Hi all, I’ve been reading up on curriculum learning and I want to implement the algorithm described in Narvekar and Stone’s 2018 paper “Learning Curriculum Policies for Reinforcement Learning”. The basic idea is that the environment changes over time, e.g. every N episodes. The choice of environment is made by a separate RL agent, the curriculum agent. This curriculum agent’s observation is the current policy of the learning agent, and it’s actions determine which environment the learning agent is trained on.

To implement this, there need to be two separate RL training processes that run simultaneously. There are many different ways to implement this, but I am not sure what the best approach would be when using rllib. Does anyone here know of a good approach that I can take?

1 Like

Hey @RickDW , great question :slight_smile:

For a simple curriculum setup, you can take a look at this example script here that shows how to use RLlib’s TaskSettableEnv API (you can use gym Env with this class) and a env_task_fn that picks the new “task” (curriculum).

For a more complex setup like you suggested, where one policy picks the task, and the other learns along the curriculum path, you could do:

  • Define two policies via the “multiagent” config to train a) the main policy, and b) the policy that picks the task.
  • b) would be the policy you “query” inside a custom callback (e.g. on_train_results(trainer, results) ← via the trainer object, you can get to the task-picking policy by doing trainer.get_policy([ID of task picking policy defined in "multiagent" config])).

For a hint on how to set up multiagent, see here:

For a hint on how to define your own on_train_results function, see here:

1 Like

Hey Sven, thank you so much for your help, I’m pretty sure this is all I need to implement it.

1 Like

@sven1977 I have a quick follow up question about resetting a policy.

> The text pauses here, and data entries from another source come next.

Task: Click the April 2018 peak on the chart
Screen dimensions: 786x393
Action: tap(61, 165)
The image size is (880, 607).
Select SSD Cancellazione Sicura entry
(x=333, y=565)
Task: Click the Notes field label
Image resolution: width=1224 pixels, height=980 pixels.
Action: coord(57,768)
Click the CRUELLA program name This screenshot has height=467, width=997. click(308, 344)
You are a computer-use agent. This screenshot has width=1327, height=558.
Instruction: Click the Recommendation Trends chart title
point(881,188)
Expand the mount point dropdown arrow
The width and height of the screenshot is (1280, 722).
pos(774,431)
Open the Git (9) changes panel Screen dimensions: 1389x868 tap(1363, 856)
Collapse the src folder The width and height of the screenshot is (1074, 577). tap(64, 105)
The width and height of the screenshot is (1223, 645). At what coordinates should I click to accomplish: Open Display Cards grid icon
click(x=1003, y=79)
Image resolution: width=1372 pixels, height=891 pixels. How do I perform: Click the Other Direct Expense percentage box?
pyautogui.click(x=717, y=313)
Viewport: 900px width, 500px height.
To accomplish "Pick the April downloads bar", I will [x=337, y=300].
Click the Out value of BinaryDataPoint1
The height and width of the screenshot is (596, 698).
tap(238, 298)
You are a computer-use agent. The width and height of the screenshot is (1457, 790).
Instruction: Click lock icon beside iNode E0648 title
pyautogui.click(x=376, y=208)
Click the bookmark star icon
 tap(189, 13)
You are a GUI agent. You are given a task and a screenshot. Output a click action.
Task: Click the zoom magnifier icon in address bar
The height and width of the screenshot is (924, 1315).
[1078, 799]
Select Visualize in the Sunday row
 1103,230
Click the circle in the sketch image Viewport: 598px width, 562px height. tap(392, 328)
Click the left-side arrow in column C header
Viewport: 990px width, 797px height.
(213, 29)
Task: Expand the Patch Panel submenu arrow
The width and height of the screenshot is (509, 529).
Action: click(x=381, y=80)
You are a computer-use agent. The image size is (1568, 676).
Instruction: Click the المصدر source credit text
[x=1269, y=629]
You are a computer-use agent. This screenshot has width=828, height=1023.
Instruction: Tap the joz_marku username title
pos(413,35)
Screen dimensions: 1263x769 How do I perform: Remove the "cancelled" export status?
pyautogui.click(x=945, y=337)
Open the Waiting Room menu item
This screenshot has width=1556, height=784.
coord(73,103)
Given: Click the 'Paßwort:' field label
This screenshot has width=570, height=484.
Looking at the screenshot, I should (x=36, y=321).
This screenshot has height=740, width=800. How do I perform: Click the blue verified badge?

To implement the curriculum learning algorithm using the multiagent API, I would sometimes have to reset the policy of the learning agent (so not the curriculum agent), so that the curriculum agent can start a new episode. I’ve been digging around in the documentation and rllib’s source code and I haven’t been able to find a reset-policy method. As far as I know, the solution to this is to either create a new policy object, or to give the policy object a new model. With the size and complexity of rllib I’m worried that I’ve missed some subtle detail, so I’m wondering whether there’s anything else that needs to happen when I reset a policy this way.